Chicago • Americans' wealth rose sharply in the January-March quarter, boosted mainly by the best quarterly gain in stock prices since 1998 and partly by the first rise in home values since 2006.

Household net worth rose 4.7 percent to $62.9 trillion last quarter, according to a Federal Reserve report released Thursday. The main reason was a 12 percent jump in the Standard & Poor's 500 index, which padded the portfolios of Americans who own stocks.

Home values increased 2.3 percent.

But since March ended, the progress Americans have made to recover the wealth they lost in the Great Recession has hit another bump. Stocks sank 6 percent in May amid rising fears about Europe's debt crisis and a weakening U.S. economy. And there's scant evidence of a sustained housing market recovery despite the uptick in home values.
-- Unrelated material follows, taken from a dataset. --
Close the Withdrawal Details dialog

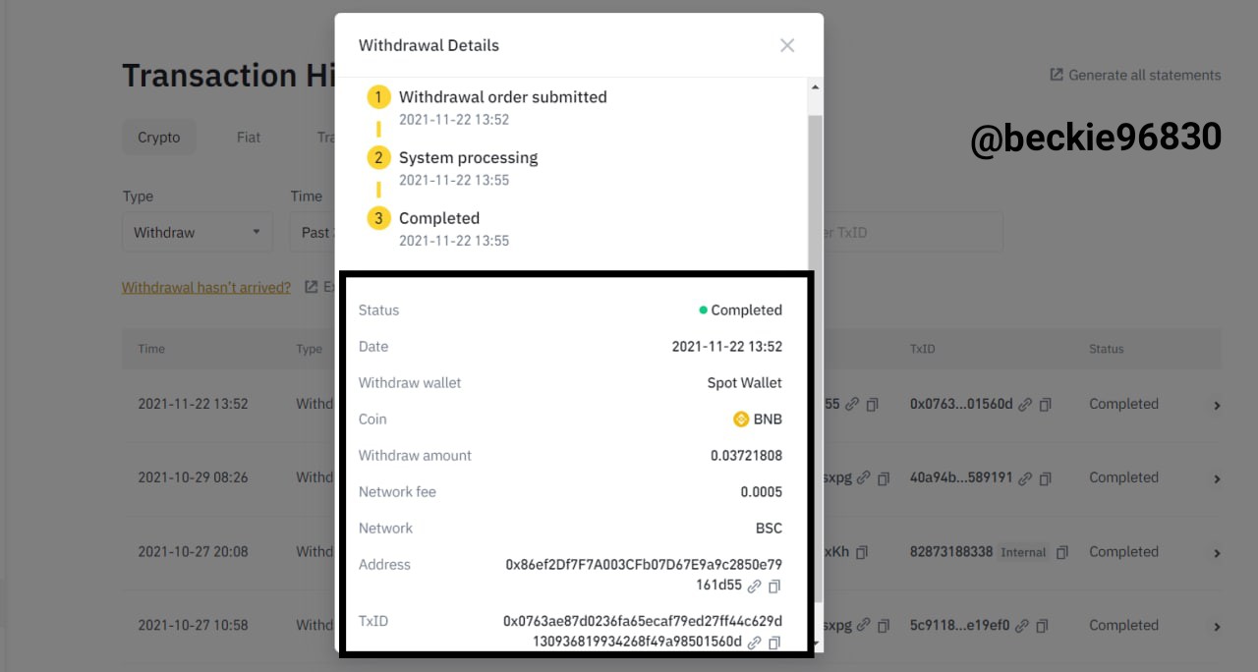[787, 45]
Household wealth, or net worth, reflects the value of assets like homes, bank accounts and stocks, minus debts like mortgages and credit cards. It bottomed during the recession at roughly $49 trillion in the first quarter of 2009. It's still about 5 percent below its pre-recession peak of $66 trillion.

The Fed report also found that:

• Americans' borrowing rose at an annual rate of 5.8 percent. It was the first time consumers have boosted their borrowing by at least 5 percent in two straight quarters since mid-2008, just before the financial crisis.

• Household debt dipped 0.4 percent last quarter. Americans have been steadily shrinking their debt loads for the past four years.

• Home mortgage debt, which has been declining since 2008, fell an additional 2.9 percent. But the drop can be deceiving. Mortgage debt is falling mainly because many Americans have defaulted on payments and lost homes to foreclosure — not just because people are paying off loans.